▸ **WHAT YOU SHOULD DO**:
Print word for word only the rows below, starting at the line that contains "This screenshot has height=720, width=990." and ending at the line that contains "tap(522, 704)", with both of those lines included.

▸ **RECORDS TO PROCESS**:
====================

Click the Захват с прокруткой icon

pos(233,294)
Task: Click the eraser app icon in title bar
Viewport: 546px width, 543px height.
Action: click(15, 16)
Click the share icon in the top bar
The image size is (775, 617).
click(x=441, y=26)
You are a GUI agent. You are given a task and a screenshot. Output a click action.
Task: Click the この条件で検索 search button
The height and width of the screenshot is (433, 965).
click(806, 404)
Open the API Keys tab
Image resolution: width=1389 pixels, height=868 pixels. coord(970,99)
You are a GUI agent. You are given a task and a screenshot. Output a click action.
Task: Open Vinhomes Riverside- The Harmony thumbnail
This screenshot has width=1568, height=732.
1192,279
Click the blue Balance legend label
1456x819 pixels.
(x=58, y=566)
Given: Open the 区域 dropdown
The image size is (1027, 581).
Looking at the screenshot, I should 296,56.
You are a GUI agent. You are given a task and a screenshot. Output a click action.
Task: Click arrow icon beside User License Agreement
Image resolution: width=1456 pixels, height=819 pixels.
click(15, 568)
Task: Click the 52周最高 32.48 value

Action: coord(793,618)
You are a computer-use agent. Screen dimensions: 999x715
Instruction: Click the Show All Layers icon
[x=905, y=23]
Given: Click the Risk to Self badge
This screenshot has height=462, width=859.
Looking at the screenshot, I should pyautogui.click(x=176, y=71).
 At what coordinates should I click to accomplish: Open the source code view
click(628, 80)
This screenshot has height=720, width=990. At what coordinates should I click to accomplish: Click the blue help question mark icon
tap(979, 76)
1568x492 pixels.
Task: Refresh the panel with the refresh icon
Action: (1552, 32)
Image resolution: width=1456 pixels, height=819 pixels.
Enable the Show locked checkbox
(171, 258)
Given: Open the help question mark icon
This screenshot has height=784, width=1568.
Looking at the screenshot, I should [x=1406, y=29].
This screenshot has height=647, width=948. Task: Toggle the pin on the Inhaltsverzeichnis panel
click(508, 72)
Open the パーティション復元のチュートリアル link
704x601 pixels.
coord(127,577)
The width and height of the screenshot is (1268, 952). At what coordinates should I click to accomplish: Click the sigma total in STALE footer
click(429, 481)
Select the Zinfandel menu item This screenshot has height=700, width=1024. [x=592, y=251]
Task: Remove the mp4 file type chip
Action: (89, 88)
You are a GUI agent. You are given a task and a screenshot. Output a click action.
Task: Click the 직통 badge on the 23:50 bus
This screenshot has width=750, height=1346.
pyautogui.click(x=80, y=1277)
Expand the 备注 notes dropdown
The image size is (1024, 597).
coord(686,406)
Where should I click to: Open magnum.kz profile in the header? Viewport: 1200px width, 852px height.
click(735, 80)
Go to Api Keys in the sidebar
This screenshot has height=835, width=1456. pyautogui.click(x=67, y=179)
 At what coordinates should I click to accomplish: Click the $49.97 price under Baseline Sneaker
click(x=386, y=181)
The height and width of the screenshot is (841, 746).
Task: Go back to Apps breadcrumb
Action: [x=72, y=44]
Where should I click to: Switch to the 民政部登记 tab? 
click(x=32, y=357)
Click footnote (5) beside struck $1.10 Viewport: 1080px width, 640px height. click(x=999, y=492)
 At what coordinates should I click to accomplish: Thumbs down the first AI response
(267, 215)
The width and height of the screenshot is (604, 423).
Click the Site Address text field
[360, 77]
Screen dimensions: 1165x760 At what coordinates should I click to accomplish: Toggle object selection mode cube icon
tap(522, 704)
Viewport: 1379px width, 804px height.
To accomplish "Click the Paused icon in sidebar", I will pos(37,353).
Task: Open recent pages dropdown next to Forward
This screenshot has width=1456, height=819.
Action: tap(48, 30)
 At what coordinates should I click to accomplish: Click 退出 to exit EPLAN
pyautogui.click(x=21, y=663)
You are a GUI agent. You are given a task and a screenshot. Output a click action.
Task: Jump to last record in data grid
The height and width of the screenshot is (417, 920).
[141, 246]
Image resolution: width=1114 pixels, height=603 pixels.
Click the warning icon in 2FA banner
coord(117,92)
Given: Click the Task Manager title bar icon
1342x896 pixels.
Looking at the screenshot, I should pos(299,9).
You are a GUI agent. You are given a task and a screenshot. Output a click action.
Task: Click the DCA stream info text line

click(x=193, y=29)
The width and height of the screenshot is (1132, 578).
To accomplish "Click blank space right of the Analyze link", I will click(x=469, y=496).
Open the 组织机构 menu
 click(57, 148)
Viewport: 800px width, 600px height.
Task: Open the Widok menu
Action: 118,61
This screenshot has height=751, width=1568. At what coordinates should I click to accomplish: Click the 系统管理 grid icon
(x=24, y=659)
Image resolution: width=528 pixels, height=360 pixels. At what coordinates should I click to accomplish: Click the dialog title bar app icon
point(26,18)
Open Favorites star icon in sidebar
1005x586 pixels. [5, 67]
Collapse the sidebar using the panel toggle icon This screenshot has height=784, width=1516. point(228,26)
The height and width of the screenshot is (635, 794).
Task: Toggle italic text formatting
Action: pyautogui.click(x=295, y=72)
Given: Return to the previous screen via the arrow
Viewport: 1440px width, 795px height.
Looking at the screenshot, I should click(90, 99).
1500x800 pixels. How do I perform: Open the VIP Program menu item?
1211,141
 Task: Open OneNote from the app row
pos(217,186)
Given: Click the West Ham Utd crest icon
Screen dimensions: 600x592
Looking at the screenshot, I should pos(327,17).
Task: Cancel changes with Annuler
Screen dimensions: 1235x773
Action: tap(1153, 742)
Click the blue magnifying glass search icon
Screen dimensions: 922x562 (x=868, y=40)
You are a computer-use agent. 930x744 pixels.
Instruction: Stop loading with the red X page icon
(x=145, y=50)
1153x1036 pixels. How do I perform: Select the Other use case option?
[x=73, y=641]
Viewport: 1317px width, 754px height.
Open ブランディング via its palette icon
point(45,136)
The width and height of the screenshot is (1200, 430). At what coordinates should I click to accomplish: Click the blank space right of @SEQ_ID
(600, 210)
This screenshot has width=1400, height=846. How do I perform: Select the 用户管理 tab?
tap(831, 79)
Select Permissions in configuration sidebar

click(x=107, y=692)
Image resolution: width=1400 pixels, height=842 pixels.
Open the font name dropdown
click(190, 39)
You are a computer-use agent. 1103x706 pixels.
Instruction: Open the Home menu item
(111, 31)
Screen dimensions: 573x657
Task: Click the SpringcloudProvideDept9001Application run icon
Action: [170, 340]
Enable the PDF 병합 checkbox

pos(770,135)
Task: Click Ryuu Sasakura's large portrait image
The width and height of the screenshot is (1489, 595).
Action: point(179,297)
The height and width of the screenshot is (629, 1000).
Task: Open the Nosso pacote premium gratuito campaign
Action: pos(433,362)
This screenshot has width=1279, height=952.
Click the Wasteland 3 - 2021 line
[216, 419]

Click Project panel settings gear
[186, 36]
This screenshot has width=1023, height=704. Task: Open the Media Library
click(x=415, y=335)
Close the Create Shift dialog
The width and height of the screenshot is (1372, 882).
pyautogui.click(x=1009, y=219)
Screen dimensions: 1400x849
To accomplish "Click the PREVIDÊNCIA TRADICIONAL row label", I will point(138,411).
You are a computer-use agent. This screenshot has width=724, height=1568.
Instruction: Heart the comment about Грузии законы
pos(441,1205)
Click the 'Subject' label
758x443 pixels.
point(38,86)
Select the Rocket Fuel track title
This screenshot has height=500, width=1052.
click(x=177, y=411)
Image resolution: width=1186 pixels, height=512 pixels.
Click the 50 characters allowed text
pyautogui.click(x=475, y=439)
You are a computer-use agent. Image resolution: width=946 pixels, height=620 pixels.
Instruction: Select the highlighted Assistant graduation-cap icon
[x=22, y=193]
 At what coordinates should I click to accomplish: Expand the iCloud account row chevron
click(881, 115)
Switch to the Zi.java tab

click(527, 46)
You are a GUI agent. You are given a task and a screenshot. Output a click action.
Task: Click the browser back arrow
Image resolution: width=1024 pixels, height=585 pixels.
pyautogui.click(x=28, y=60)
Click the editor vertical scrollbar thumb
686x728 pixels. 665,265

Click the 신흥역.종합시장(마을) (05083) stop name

====================

▸ **OUTPUT FOR THIS TASK**:
This screenshot has height=720, width=990. At what coordinates should I click to accomplish: Click the blue help question mark icon
tap(979, 76)
1568x492 pixels.
Task: Refresh the panel with the refresh icon
Action: (1552, 32)
Image resolution: width=1456 pixels, height=819 pixels.
Enable the Show locked checkbox
(171, 258)
Given: Open the help question mark icon
This screenshot has height=784, width=1568.
Looking at the screenshot, I should [x=1406, y=29].
This screenshot has height=647, width=948. Task: Toggle the pin on the Inhaltsverzeichnis panel
click(508, 72)
Open the パーティション復元のチュートリアル link
704x601 pixels.
coord(127,577)
The width and height of the screenshot is (1268, 952). At what coordinates should I click to accomplish: Click the sigma total in STALE footer
click(429, 481)
Select the Zinfandel menu item This screenshot has height=700, width=1024. [x=592, y=251]
Task: Remove the mp4 file type chip
Action: (89, 88)
You are a GUI agent. You are given a task and a screenshot. Output a click action.
Task: Click the 직통 badge on the 23:50 bus
This screenshot has width=750, height=1346.
pyautogui.click(x=80, y=1277)
Expand the 备注 notes dropdown
The image size is (1024, 597).
coord(686,406)
Where should I click to: Open magnum.kz profile in the header? Viewport: 1200px width, 852px height.
click(735, 80)
Go to Api Keys in the sidebar
This screenshot has height=835, width=1456. pyautogui.click(x=67, y=179)
 At what coordinates should I click to accomplish: Click the $49.97 price under Baseline Sneaker
click(x=386, y=181)
The height and width of the screenshot is (841, 746).
Task: Go back to Apps breadcrumb
Action: [x=72, y=44]
Where should I click to: Switch to the 民政部登记 tab? 
click(x=32, y=357)
Click footnote (5) beside struck $1.10 Viewport: 1080px width, 640px height. click(x=999, y=492)
 At what coordinates should I click to accomplish: Thumbs down the first AI response
(267, 215)
The width and height of the screenshot is (604, 423).
Click the Site Address text field
[360, 77]
Screen dimensions: 1165x760 At what coordinates should I click to accomplish: Toggle object selection mode cube icon
tap(522, 704)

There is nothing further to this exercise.